REQUIRED TASK:
Output the passage of the EuroAssembler notes between "Actually assembled source files" and "the assembly terminates.", inclusive, reproducing it character for character.

SOURCE EXCERPT:
::::::::
Arithmetic CPU flags are not preserved by subprogrammes. The exceptions are macros Msg MsgUnexpected, which preserve all CPU flags and registers. Nonetheless, many procedures use Carry flag to signalize error, or Zero flag to signalize emptiness.
All procedures expect clear Direction flag on input, and they return it reset on output (DF=0).
Calling convention of operating system functions is hidden in system macros in the file sys*.htm.
euroasm.ini are loaded to memory, assembled and immediately released.
Input files (the actually assembled source file and its included files) are mapped to memory and kept open with sharing access allow read, deny write until the assembler/linker ends and output file is completed in a memory stream.
Actually assembled source files may be kept open by the text editor in which they are being written, but you won't be able to save them until the assembly terminates.
Output files (the target object|executable file and listing) are compiled in memory. When they are complete, input files are closed and only then is the output compilation flushed at once to an output disk file.
This method allows to create output listing with the same name as input source, overwriting the source with its listing (or even with the assembled output file)..
Requests for service from the operating system is encapsulated in macroinstructions
easource/sys???.htm. In Windows version of EuroAssembler
it is the source file easource/syswin.htm which imports the
following API services from system library
See syswin.htm for their description.
::::::::
COLLECTED MATERIAL:

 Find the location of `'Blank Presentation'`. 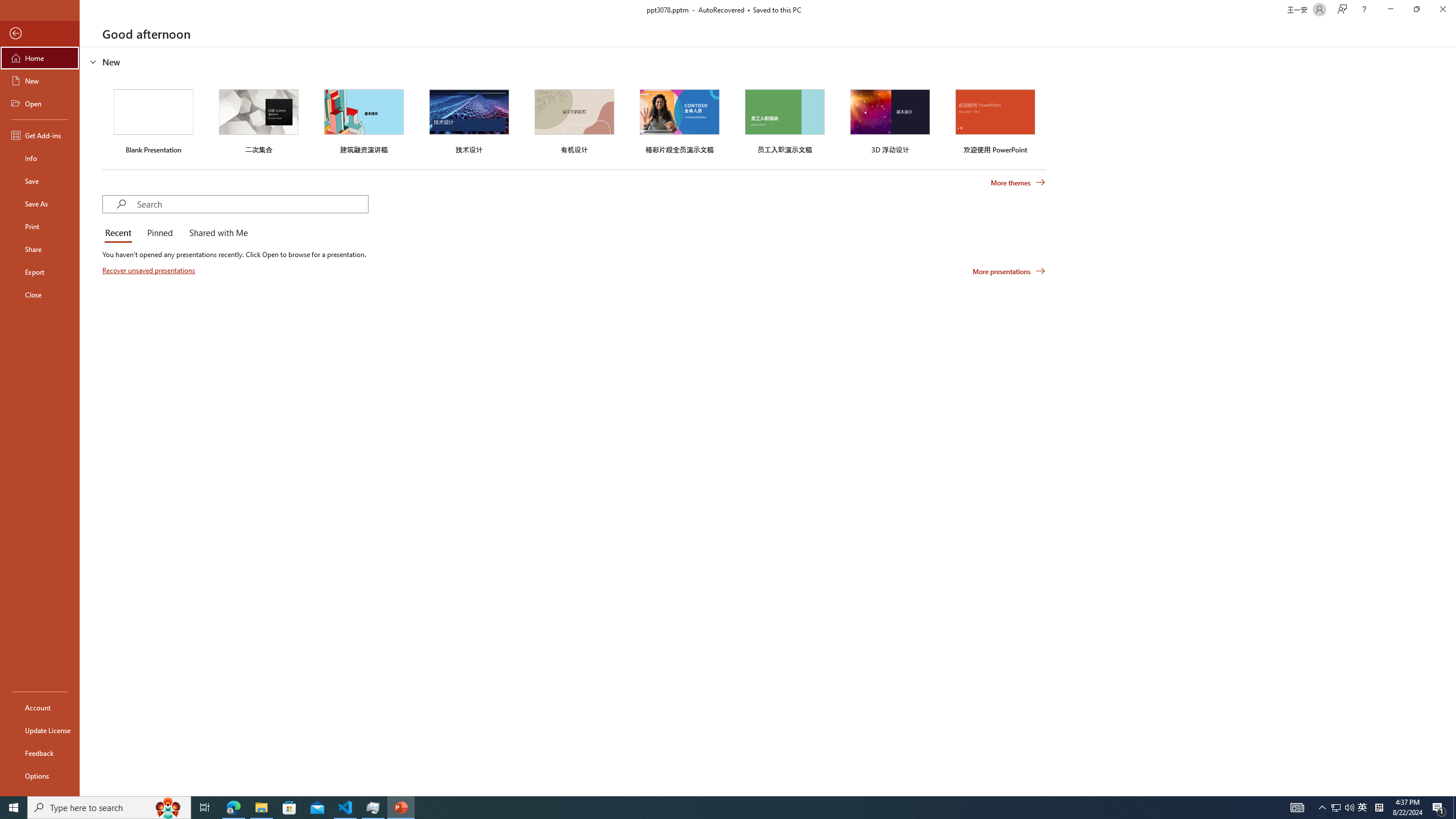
::::::::
PROBLEM SOLUTION:
Actually assembled source files may be kept open by the text editor in which they are being written, but you won't be able to save them until the assembly terminates.